Marcel Cornelius Fotografie

Zurück an den Anfang.

Knapp zwölf Jahre ist es her, dass ich mit der Kamera durch Gießen gezogen bin. Ohne Plan, ohne Auftrag, einfach nur mit offenen Augen. Mülleimer, Geländer, Fassaden, kleine Ecken, an denen man sonst eher vorbeiläuft. Manche würden heute wahrscheinlich schmunzeln, wenn sie diese Bilder sehen. Für mich war das damals kein Konzept, eher ein Anfang ohne Namen.

 

Wenn ich heute darauf schaue, wirkt das weit weg und gleichzeitig sehr nah. Weil dort etwas angefangen hat, das mich bis heute begleitet. Nur hat sich der Fokus verschoben. Aus Dingen wurden Menschen. Aus Spaziergängen wurden Termine. Aus spontanen Momenten wurden geplante Shootings.

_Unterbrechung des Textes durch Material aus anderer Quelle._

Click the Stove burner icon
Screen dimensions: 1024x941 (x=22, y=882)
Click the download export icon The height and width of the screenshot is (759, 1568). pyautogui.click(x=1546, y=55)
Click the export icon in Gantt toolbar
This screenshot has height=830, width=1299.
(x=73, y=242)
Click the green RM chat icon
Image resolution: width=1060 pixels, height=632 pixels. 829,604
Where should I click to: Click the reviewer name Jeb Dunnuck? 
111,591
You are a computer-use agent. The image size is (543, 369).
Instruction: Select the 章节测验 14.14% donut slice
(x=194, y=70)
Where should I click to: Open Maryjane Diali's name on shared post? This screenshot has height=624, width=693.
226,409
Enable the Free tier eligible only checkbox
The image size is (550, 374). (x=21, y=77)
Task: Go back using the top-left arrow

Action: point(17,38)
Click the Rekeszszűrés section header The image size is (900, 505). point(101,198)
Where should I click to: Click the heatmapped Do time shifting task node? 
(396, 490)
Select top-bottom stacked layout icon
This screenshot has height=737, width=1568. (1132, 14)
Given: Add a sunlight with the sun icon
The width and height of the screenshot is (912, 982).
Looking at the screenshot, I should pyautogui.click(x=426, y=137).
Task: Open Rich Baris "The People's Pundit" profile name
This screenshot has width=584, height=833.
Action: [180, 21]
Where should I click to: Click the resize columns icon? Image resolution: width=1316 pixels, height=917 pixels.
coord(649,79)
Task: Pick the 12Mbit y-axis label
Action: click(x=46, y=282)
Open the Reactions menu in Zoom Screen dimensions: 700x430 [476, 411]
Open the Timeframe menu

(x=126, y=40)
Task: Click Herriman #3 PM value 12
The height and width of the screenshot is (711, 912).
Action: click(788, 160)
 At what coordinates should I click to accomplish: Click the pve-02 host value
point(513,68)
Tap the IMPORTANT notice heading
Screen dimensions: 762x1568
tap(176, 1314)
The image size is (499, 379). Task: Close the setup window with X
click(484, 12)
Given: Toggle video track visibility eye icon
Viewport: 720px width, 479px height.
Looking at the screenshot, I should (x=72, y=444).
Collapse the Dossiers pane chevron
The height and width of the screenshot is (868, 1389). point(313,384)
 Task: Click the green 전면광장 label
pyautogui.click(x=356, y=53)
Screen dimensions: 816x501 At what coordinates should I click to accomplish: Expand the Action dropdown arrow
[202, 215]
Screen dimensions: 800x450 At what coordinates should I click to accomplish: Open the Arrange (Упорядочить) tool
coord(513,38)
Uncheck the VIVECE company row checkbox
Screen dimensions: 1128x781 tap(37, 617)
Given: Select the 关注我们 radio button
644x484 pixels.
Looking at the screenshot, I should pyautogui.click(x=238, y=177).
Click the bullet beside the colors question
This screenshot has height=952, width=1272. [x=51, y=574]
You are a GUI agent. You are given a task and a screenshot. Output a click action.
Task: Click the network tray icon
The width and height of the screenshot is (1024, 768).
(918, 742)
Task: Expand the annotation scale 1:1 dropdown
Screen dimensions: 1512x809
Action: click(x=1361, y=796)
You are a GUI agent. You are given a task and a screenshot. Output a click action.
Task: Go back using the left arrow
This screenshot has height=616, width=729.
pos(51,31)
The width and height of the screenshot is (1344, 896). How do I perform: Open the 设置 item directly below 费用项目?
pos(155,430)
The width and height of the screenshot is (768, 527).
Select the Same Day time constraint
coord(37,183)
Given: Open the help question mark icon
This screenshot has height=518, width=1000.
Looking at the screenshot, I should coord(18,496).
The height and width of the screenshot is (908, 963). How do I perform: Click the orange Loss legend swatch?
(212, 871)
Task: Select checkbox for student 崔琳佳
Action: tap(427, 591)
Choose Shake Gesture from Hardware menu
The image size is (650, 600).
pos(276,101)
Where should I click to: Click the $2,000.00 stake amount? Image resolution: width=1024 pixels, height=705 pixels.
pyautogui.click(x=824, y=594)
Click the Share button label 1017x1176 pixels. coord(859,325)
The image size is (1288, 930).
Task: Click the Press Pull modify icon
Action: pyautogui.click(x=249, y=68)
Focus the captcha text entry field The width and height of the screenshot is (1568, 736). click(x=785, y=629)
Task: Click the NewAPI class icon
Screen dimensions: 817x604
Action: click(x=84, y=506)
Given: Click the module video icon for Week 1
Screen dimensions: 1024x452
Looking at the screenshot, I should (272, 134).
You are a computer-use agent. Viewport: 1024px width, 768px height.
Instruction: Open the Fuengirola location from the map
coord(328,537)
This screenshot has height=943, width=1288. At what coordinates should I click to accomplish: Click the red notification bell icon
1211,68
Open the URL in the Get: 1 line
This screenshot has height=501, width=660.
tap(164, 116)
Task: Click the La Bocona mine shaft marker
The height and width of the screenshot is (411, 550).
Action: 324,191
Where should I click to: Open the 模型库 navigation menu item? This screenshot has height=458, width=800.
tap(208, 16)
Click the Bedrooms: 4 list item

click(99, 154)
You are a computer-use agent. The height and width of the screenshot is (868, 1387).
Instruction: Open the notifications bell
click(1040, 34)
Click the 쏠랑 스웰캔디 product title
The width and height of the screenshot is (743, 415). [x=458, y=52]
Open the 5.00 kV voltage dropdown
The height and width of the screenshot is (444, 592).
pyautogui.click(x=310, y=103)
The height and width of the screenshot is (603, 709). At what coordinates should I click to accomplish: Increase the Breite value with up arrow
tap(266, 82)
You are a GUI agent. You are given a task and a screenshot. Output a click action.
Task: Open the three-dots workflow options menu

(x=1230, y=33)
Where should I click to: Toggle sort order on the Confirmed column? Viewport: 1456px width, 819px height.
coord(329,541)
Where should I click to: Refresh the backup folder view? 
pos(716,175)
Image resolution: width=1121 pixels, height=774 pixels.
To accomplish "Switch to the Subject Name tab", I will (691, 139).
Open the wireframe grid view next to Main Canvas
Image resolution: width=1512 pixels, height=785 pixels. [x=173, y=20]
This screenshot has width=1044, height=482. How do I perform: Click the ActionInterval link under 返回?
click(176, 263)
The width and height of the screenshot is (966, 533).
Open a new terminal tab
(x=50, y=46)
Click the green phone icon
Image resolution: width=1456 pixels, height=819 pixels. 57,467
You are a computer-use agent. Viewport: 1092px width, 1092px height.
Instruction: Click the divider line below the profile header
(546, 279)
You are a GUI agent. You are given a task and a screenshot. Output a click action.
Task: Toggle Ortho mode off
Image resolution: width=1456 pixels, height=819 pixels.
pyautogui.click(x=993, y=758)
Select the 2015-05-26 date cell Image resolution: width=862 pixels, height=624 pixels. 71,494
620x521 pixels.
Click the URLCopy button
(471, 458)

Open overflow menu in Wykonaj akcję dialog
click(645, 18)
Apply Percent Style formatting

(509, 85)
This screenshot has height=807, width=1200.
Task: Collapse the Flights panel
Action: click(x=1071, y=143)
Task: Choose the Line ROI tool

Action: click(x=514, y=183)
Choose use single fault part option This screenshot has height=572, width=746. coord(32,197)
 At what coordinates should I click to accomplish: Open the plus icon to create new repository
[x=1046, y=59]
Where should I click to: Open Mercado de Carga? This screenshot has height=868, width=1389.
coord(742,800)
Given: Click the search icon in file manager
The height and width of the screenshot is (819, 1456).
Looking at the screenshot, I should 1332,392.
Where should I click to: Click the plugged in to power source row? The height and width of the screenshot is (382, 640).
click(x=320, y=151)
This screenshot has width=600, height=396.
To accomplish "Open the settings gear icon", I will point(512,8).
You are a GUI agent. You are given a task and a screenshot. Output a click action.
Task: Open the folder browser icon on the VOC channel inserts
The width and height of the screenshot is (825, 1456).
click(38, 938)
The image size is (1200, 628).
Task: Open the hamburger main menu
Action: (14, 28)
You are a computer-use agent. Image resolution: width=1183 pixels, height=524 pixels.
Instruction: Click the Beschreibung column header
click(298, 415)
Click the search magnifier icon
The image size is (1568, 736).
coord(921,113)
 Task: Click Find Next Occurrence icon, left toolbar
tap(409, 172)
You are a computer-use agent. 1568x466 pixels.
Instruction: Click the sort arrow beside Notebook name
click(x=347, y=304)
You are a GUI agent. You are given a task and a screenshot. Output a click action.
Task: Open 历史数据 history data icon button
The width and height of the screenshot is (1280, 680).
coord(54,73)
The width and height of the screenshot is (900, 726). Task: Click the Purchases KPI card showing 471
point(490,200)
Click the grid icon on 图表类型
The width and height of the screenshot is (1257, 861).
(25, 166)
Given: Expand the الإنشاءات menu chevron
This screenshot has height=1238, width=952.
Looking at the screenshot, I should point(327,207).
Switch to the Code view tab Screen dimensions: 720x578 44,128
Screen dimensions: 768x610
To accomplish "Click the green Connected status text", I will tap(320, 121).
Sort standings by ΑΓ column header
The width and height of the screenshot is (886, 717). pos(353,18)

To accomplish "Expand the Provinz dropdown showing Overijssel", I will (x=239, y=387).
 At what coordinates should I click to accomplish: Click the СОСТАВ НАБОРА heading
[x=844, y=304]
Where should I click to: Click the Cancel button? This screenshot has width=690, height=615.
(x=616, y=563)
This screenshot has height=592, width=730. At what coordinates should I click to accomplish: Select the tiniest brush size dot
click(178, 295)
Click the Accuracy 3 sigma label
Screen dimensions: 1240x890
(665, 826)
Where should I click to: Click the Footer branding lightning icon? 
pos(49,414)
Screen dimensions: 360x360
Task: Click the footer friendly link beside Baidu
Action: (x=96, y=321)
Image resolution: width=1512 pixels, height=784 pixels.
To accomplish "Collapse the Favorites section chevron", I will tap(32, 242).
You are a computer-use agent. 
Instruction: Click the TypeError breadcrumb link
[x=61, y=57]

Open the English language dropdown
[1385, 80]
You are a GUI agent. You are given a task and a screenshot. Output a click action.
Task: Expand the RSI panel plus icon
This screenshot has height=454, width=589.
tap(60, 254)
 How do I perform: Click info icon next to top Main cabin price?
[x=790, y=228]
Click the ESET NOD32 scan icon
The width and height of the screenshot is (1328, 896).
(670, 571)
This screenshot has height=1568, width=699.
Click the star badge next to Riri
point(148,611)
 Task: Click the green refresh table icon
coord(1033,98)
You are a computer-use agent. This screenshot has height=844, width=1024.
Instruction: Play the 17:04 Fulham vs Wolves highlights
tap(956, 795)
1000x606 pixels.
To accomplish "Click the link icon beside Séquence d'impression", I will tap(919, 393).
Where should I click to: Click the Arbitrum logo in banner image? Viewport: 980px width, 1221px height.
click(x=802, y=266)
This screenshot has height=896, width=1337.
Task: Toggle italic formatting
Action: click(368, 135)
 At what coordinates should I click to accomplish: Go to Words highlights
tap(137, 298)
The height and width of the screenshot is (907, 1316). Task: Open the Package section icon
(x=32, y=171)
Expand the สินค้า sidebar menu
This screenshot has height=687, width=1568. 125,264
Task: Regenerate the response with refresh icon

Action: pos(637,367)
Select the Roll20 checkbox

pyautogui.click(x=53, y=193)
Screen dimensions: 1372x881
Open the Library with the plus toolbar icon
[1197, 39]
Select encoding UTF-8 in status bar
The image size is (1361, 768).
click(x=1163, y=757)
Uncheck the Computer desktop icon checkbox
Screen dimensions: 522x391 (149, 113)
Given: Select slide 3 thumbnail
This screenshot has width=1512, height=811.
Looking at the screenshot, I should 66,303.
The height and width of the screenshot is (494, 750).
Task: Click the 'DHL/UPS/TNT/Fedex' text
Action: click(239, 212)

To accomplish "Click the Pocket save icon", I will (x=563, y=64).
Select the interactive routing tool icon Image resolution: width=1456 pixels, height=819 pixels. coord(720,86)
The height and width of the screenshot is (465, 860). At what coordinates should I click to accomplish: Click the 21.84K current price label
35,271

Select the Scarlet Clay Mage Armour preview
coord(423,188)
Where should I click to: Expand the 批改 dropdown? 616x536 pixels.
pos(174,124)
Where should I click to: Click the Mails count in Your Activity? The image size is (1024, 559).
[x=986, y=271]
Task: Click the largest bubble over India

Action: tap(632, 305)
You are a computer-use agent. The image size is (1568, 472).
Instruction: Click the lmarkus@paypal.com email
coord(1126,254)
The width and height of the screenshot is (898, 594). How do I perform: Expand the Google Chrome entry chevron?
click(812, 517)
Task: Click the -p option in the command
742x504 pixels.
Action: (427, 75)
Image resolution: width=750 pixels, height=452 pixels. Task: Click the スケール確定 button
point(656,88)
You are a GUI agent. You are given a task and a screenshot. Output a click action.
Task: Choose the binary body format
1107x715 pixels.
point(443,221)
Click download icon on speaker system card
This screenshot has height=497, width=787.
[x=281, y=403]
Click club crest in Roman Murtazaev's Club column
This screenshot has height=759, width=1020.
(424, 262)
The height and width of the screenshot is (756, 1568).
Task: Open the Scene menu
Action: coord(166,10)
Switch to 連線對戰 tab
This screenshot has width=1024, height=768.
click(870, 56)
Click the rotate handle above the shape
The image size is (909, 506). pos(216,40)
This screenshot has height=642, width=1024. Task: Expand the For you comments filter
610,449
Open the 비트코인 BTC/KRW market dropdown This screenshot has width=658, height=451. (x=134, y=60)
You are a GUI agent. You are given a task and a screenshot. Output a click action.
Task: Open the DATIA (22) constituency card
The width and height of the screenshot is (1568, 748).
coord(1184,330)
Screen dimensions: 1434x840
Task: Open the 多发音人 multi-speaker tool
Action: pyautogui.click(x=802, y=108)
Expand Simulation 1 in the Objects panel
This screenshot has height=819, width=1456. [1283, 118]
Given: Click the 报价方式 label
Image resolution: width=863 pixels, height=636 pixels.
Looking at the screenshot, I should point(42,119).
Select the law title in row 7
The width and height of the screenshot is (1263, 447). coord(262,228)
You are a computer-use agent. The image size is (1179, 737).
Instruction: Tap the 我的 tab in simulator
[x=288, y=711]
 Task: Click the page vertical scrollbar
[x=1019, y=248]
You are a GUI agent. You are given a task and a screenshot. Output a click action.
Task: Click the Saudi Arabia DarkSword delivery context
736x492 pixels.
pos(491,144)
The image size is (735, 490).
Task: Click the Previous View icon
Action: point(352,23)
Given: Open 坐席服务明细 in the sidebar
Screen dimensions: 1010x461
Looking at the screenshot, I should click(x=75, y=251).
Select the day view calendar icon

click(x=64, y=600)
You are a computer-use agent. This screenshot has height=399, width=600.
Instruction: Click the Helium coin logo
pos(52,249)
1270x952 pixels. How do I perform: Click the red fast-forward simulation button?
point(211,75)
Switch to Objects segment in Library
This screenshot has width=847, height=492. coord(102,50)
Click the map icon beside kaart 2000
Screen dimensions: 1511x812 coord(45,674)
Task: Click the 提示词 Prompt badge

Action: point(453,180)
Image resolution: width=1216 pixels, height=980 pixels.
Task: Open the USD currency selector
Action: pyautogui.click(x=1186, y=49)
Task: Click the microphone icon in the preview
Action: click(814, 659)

Das hat nichts mit Verlust von Interesse zu tun. Eher mit dem ganz normalen Verlauf von Leben. Hauptberuf, Familie, Kinder, Freunde, Projekte. Alles Dinge, die ich nicht gegen die Fotografie aufrechnen würde, die aber Zeit fordern. Und die Kamera bleibt dann eben öfter im Regal, als sie eigentlich sollte.

 

Hinzu kommt etwas ganz Praktisches. Meine Kamera ist kein Gerät, das man mal eben einsteckt, wenn man kurz durch die Stadt läuft. Dafür ist sie zu groß, zu unhandlich, zu sehr Arbeitswerkzeug. Also bleibt sie oft genau dort, wo sie liegt. Und mit ihr die kleinen Momente, die man nicht geplant hätte, aber trotzdem gerne festgehalten hätte.

 

Ich habe das irgendwann richtig gemerkt, als ich angefangen habe, mein zweites Fotobuch durchzublättern. Nicht am Bildschirm, sondern wirklich als Buch. Seite für Seite. Und mir aufgefallen ist, wie lange manche Bilder zurücklagen, ohne dass neue dazugekommen sind. Es war kein schlechtes Gefühl, eher eines, das hängen bleibt. Wie ein leiser Hinweis, dass da etwas aus dem Gleichgewicht geraten ist.

 

Also habe ich etwas geändert. Nicht groß, nicht dramatisch, eher pragmatisch. Es musste etwas her, das wieder einfacher Teil des Alltags wird. Eine Kamera, die nicht nach Planung verlangt, sondern nach Mitnahme. Die im Rucksack verschwindet, ohne darüber nachzudenken. Die auch dann dabei ist, wenn eigentlich kein Fotospaziergang geplant war.

 

Seit kurzem ist sie da. Ein neues Werkzeug, wenn man so will. Aber eigentlich geht es nicht um das Gerät selbst. Es geht darum, wieder schneller zwischen Eindruck und Auslösen zu kommen. Weniger Aufbau, weniger Absicht, mehr Reaktion.

 

Ich merke jetzt schon, dass sich dadurch etwas verschiebt. Der Blick wird wieder ungeduldiger im guten Sinn. Mehr Aufmerksamkeit für das, was einfach passiert, ohne dass man es arrangiert. Und auch für das, was unscheinbar wirkt und genau deshalb interessant sein kann.

 

Die Bilder, die hier dazu entstehen, sind bewusst in Schwarzweiß gehalten. Nicht als Stilentscheidung im klassischen Sinn, eher als Reduktion. Weil Farbe manchmal zu viel erzählt, bevor man überhaupt hingeschaut hat. Und weil es mir hier mehr um Form, Licht und Moment geht als um Oberfläche.

 

Vielleicht ist das alles keine große Veränderung. Eher eine Rückkehr zu etwas, das nie ganz weg war, aber eine Zeit lang keinen Platz hatte. Zurück zu einem Arbeiten, das weniger geplant ist und dadurch wieder unmittelbarer wird.

 

Und genau dort beginnt es gerade wieder.